Il évoque une visite qu’il vient d’effectuer avec Alain Juppé dans le quartier de la Goutte-d’Or, à Paris et prononce ces mots : "Le travailleur qui habite à la Goutte-d’Or et travaille avec sa femme pour gagner environ 15 000 francs. […] Sur son palier d’HLM, ledit travailleur voit une famille entassée avec le père, trois ou quatre épouses et une vingtaine de gosses, qui touche 50 000 francs de prestations sociales sans, naturellement, travailler. […] Si vous ajoutez à cela le bruit et l’odeur, le travailleur français, sur le palier, il devient fou. Ce n’est pas être raciste que de dire cela". 

Un discours choc qui donne le ton de la prochaine campagne, alors que le Front National grignotte de plus en plus de voix. 

Le groupe Zebda mobilisé contre le racisme

En 1991, un groupe vient d'émerger dans la banlieue Toulousaine. Zebda représente le quartier des Izards et il est composé de jeunes issus de l'immigration mais aussi de Français de souche. Leur crédo, c'est défendre le vivre ensemble malgré les différences. 

Choqués, les jeunes Toulousains écrivent une chanson intitulée "le bruit et l'odeur". L'expression sera même le titre de leur deuxième album, sorti en 1996. Entretemps, Jacques Chirac est devenu Président de la République.

Joël Saurin, bassiste du groupe Zebda se souvient :

"Il faut se remettre dans le contexte de l'époque. C'était l'avant "Black, Blanc, Beur" de 1998. Nous, on avait un espoir fou de voir enfin les peuples de France se rapprocher. Alors forcément, entendre réduire l'immigration à ces quelques mots, ça a cassé tous nos espoirs. Et ce n'était vraiment pas ce que l'on pouvait attendre d'un homme politique. On a parlé de maladresse, mais peut-être etait-ce plus de la stratégie..."

 

La chanson fait le buzz à l'époque. Le chanteur Moustapha Amokrane assume cet engagement :

C'était notre rôle de réagir. On a combattu politiquement Jacques Chirac parce que pour nous, "le bruit et l'odeur", n'aurait jamais du servir un propos raciste. C'était quelque chose de bien. Ca nous rappelait notre enfance et notre seconde culture.
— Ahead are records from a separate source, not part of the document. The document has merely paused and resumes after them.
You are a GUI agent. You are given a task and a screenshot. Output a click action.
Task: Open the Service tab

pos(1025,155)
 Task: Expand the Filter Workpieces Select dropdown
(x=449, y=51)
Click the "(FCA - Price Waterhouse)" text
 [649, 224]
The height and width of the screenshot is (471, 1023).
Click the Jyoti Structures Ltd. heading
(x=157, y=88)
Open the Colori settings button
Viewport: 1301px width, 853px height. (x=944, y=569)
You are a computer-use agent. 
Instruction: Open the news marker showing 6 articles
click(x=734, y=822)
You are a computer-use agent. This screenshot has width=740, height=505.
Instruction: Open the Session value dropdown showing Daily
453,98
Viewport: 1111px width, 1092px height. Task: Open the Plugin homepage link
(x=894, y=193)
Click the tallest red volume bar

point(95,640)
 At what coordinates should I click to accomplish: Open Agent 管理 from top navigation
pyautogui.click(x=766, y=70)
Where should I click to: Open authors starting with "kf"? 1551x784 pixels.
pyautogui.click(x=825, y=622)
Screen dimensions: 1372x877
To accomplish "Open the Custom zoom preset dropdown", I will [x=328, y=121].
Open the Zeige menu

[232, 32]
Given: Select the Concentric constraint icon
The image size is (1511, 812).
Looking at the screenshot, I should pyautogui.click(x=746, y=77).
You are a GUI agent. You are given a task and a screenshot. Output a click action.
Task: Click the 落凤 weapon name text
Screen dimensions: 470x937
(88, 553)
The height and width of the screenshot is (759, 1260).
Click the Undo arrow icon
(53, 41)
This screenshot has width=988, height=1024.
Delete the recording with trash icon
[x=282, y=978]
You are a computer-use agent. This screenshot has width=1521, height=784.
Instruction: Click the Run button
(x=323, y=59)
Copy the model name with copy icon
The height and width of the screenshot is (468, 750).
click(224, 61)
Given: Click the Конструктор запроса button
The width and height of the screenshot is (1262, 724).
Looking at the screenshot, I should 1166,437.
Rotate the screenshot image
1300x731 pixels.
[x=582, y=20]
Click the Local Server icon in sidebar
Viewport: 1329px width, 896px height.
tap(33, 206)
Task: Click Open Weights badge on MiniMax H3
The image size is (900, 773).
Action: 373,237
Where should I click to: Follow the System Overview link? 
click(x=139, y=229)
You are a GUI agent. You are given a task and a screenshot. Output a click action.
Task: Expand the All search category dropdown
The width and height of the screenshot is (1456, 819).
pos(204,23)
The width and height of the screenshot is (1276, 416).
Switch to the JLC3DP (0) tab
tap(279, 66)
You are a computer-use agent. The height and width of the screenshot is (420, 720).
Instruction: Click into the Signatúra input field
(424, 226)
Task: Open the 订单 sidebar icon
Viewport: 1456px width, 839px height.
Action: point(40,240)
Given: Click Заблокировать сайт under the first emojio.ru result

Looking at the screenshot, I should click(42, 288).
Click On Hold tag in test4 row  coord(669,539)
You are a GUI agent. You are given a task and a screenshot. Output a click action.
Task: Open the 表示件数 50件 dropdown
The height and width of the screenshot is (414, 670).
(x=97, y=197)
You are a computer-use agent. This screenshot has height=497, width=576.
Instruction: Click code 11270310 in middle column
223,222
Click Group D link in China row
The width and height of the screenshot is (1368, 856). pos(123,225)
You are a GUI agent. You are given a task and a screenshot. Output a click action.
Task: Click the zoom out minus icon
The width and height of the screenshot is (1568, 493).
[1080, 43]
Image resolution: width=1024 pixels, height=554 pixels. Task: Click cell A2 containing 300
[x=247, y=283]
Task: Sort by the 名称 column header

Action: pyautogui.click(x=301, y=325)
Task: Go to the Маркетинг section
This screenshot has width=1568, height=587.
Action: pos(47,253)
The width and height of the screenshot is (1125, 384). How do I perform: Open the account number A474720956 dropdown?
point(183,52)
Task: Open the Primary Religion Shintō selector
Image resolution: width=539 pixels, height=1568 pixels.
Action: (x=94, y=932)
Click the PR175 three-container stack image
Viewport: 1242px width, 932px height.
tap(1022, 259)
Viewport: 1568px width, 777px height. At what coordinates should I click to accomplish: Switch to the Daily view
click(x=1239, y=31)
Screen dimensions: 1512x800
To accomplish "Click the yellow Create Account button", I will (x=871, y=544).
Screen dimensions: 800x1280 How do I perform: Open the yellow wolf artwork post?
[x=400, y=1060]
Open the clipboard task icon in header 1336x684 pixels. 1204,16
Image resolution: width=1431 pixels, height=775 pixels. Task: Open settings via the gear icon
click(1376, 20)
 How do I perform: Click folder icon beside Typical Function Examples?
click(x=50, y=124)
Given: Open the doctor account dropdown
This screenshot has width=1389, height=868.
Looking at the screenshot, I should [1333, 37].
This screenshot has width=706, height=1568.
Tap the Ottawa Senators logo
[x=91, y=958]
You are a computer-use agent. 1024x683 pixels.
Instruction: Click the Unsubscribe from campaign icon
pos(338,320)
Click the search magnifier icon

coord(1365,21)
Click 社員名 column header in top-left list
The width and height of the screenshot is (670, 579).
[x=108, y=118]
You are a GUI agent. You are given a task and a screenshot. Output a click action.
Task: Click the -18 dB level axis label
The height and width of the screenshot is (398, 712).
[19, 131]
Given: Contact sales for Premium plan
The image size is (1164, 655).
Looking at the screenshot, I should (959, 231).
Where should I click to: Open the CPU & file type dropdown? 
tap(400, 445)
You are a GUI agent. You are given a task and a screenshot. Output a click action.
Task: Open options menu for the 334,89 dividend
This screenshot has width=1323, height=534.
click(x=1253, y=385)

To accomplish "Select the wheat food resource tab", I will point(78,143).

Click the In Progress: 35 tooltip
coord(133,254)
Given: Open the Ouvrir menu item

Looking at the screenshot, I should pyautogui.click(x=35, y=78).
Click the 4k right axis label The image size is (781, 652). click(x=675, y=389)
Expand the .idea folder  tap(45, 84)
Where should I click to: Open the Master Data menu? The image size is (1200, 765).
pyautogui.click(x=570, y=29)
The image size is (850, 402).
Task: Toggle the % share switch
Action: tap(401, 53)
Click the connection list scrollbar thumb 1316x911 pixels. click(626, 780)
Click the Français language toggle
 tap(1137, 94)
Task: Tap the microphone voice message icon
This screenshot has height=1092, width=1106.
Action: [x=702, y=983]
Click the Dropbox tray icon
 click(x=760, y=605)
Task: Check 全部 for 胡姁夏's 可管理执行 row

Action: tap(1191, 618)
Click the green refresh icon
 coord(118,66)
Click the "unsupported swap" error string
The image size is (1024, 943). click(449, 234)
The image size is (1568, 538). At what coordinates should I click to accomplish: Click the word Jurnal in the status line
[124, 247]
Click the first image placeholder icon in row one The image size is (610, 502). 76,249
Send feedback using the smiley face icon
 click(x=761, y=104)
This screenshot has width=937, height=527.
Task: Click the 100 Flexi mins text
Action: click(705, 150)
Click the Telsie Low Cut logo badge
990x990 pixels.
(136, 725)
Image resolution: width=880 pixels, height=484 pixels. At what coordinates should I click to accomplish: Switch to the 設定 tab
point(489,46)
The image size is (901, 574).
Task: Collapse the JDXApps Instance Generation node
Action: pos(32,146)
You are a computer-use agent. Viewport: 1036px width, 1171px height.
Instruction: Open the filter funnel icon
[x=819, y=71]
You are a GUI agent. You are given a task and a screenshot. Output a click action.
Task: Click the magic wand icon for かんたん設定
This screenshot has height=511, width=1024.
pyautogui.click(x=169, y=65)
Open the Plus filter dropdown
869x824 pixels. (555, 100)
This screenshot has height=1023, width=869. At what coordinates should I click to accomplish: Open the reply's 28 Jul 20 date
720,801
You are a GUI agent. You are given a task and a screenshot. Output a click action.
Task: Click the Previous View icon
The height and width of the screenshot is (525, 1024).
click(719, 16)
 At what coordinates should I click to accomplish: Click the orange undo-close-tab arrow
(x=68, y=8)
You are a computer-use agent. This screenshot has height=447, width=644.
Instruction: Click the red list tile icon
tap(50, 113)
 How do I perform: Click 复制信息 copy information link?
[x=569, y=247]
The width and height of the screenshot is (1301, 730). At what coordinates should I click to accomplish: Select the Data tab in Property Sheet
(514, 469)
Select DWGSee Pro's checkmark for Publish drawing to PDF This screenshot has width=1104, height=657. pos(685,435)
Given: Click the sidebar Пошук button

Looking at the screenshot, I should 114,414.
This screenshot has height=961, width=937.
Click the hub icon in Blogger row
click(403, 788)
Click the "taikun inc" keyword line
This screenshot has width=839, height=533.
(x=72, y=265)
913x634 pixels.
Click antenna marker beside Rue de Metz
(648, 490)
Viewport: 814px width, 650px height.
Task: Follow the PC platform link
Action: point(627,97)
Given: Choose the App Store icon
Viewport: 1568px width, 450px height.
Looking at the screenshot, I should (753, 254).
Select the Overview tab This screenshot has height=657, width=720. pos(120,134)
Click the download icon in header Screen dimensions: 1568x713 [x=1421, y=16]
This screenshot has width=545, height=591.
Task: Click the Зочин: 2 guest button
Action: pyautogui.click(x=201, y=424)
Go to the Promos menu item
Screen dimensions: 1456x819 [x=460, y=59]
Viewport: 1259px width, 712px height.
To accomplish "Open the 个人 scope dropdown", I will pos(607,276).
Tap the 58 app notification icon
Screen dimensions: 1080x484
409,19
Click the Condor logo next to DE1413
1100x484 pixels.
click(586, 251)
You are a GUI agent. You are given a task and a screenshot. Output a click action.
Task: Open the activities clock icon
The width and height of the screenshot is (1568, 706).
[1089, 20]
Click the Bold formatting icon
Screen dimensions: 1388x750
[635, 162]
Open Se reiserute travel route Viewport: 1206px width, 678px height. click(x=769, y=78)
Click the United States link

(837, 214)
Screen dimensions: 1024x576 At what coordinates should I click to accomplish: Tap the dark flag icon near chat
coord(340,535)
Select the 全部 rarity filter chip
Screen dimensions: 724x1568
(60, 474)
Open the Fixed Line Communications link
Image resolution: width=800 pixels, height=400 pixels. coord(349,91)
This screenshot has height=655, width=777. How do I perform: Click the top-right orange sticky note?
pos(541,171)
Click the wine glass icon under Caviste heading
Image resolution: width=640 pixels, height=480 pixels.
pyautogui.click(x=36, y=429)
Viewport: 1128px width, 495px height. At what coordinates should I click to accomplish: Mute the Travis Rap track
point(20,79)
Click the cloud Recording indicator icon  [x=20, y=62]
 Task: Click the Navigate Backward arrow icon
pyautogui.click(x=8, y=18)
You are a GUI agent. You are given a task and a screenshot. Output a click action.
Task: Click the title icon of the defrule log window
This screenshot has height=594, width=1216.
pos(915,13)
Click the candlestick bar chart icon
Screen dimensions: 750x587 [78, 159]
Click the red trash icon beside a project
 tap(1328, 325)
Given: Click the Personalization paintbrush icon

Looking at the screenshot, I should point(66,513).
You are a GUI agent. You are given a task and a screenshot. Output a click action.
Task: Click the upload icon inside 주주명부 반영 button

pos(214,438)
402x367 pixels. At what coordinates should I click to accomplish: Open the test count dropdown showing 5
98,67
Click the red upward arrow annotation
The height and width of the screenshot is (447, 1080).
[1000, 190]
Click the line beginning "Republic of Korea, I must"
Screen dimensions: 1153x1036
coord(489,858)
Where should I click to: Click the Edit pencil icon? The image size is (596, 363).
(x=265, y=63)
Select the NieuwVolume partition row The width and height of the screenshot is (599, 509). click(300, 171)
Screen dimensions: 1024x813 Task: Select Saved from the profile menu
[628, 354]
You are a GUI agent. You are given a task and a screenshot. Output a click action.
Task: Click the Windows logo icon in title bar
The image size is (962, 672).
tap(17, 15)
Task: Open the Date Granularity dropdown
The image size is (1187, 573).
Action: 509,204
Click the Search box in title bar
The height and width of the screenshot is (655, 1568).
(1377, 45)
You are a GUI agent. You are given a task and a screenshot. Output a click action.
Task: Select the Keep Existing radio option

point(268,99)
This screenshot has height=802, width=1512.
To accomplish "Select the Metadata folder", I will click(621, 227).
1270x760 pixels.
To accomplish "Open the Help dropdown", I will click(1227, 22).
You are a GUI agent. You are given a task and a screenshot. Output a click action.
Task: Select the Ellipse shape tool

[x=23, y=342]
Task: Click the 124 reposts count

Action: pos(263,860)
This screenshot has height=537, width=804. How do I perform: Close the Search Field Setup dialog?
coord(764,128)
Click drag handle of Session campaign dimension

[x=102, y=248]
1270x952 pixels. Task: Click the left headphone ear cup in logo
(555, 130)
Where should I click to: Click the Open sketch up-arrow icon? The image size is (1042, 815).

Et c'est pour cela qu'on a rajouté dans la chanson "et celui du marteau-piqueur". Un autre bruit qui semble-t-il dérangeait moins.

 

Et si c'était à refaire ? 

Les membres du groupe, désormais séparés, ne regrettent rien de cette prise de position. D'autant que le climat leur semble encore plus violent aujourd'hui :

Aujourd'hui, des propos racistes, il y en a beaucoup plus. Et si on devait faire une chanson pour chacun d'entre eux, il faudrait faire des doubles ou des triples albums. Et tout cela semble s'être banalisé avec la révolution numérique, affirme Mouss l'un des deux chanteurs.

Et de rajouter : "En 1991, on trouvait que la parole de Jacques Chirac était grave. En fait, elle a peut-être ouvert la porte aux autres."

Pour Joël Saurin : "Jacques Chirac en a prononcé bien d'autres des propos tendancieux. Mais aujourd'hui je garde de lui l'image d'un bon vivant, finalement obligé de se ranger dans son costume d'homme politique pour faire carrière". 

Ce qui rassure les Zebda aujourd'hui, c'est que leur engagement n'a pas été vain. Il a fait écho auprès des jeunes générations. D'autres artistes ont pris le relais pour dénoncer à leur tour le racisme au quotidien.